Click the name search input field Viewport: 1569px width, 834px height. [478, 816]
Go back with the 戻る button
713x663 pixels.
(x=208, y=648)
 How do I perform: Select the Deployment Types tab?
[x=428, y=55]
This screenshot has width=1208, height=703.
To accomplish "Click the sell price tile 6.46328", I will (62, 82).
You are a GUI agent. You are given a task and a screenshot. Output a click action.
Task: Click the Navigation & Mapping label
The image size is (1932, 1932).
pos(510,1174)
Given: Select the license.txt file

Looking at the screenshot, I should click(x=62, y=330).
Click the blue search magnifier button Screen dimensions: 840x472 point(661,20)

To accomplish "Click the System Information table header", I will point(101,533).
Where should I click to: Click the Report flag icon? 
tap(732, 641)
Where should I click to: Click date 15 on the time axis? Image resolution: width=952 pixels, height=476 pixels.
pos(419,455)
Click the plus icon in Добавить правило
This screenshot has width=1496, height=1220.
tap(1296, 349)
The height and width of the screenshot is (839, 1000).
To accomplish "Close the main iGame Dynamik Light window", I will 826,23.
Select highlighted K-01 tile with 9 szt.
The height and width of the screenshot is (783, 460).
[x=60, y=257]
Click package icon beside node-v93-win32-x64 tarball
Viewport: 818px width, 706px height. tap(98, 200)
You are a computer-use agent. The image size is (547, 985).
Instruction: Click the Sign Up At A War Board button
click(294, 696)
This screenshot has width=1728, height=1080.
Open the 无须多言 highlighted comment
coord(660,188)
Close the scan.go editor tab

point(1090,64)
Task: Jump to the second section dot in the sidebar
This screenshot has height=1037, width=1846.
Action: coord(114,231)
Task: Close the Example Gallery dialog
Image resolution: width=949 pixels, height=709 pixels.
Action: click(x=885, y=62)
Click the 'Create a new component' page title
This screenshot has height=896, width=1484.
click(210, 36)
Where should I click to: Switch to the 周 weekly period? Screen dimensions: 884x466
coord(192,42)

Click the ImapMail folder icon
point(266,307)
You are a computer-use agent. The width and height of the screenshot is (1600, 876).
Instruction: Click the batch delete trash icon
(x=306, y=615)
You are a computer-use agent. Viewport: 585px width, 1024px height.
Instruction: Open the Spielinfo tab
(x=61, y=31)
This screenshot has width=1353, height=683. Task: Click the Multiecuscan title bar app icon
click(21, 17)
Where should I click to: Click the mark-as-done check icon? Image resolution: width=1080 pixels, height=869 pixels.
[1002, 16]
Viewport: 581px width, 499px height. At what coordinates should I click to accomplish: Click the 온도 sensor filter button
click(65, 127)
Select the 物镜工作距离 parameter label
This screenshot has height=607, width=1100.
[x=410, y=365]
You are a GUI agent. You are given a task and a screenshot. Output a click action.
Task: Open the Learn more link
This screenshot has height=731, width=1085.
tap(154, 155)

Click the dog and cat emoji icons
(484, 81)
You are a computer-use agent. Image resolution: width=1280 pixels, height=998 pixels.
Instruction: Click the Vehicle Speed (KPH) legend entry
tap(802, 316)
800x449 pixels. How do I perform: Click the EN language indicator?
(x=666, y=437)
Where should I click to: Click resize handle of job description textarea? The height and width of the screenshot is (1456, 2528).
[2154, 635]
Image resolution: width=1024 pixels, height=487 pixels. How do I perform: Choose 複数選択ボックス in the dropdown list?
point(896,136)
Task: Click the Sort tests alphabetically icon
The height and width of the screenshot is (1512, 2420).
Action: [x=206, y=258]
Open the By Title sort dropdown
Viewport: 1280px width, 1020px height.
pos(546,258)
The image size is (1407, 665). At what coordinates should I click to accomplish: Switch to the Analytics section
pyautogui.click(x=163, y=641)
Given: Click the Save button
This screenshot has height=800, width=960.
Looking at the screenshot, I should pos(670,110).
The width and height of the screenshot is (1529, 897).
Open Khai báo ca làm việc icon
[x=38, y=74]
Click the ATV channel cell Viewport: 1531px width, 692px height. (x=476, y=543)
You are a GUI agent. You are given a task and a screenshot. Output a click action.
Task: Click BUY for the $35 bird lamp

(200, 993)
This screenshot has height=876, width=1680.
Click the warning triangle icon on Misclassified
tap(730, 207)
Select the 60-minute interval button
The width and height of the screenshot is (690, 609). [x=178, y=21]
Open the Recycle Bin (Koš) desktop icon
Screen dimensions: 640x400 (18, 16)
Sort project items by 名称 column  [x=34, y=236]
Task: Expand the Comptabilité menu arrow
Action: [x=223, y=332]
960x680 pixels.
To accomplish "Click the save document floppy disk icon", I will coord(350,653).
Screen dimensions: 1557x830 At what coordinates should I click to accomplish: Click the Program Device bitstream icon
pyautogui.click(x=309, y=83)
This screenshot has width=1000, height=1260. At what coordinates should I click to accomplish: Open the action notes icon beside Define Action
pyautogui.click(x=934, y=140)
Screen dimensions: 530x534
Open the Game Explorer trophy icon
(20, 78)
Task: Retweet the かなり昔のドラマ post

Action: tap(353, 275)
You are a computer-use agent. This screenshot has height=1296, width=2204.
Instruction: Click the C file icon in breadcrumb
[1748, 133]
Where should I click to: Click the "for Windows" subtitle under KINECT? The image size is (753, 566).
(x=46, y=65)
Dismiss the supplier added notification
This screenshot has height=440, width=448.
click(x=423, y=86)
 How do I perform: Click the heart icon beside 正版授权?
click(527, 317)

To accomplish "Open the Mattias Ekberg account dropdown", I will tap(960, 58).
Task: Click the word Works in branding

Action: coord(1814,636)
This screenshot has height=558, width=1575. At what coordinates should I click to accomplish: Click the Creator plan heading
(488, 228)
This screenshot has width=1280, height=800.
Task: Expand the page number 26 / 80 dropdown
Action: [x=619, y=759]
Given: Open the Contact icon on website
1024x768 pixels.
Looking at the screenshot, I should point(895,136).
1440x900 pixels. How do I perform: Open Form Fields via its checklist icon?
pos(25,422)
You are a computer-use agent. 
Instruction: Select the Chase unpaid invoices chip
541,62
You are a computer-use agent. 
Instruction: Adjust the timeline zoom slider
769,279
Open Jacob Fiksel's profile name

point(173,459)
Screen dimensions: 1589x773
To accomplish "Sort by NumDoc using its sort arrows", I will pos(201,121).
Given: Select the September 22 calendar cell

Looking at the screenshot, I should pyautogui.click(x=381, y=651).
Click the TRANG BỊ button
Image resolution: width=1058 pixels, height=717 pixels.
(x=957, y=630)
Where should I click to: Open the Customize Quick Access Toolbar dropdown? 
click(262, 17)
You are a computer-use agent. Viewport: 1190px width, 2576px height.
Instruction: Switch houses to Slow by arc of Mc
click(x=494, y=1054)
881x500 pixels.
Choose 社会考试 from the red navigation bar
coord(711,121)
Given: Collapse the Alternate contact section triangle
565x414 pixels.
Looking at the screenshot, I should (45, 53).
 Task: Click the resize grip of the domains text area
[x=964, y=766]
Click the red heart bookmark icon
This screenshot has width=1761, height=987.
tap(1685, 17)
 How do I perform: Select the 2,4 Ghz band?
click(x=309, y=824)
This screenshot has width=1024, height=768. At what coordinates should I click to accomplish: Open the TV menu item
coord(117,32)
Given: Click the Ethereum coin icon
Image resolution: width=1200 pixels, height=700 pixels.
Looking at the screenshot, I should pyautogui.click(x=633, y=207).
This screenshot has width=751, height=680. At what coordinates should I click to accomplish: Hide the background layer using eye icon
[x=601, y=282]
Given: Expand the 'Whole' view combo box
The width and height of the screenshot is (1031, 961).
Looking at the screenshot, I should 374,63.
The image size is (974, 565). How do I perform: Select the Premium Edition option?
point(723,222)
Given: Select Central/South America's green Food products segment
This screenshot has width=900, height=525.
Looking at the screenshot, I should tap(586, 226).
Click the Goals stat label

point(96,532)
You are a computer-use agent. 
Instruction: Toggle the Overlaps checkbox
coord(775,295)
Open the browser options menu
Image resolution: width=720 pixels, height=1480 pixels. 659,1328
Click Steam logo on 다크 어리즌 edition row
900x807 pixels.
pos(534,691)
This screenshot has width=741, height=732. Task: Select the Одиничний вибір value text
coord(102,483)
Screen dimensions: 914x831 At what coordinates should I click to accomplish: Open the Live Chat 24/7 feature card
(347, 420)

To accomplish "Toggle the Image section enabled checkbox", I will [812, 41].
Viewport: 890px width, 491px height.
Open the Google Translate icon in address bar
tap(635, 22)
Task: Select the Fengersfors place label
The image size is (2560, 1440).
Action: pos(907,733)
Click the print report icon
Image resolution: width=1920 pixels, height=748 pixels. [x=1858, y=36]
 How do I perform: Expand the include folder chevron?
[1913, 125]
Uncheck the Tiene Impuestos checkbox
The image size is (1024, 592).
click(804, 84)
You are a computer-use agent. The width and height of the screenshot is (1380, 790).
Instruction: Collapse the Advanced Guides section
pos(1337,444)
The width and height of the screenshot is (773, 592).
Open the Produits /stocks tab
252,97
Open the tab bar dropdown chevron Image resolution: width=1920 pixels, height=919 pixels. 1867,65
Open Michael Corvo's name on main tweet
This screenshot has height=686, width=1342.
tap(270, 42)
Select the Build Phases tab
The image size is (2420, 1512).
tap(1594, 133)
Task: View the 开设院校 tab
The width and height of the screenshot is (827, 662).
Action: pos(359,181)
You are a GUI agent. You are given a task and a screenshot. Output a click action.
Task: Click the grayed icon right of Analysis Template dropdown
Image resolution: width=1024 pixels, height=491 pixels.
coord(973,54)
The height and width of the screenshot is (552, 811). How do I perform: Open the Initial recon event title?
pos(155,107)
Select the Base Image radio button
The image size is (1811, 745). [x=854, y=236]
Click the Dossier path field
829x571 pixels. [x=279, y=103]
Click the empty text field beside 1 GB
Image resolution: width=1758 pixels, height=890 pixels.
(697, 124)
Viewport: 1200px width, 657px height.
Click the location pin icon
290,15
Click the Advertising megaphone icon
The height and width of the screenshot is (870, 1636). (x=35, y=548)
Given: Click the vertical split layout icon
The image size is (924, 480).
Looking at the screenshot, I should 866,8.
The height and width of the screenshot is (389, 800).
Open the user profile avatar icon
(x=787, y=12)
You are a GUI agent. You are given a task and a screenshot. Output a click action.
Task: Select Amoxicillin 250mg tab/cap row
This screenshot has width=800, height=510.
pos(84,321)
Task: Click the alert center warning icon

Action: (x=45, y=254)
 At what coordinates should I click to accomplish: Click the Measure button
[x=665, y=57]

WHAT THIS TASK INVOLVES: What you return must be an exact retyping of the lines above starting at the line with "Given: Select the license.txt file" and ending at the line with "Select highlighted K-01 tile with 9 szt.", and nothing besides.

EXERCISE ANSWER:
Given: Select the license.txt file

Looking at the screenshot, I should click(x=62, y=330).
Click the blue search magnifier button Screen dimensions: 840x472 point(661,20)

To accomplish "Click the System Information table header", I will point(101,533).
Where should I click to: Click the Report flag icon? 
tap(732, 641)
Where should I click to: Click date 15 on the time axis? Image resolution: width=952 pixels, height=476 pixels.
pos(419,455)
Click the plus icon in Добавить правило
This screenshot has width=1496, height=1220.
tap(1296, 349)
The height and width of the screenshot is (839, 1000).
To accomplish "Close the main iGame Dynamik Light window", I will 826,23.
Select highlighted K-01 tile with 9 szt.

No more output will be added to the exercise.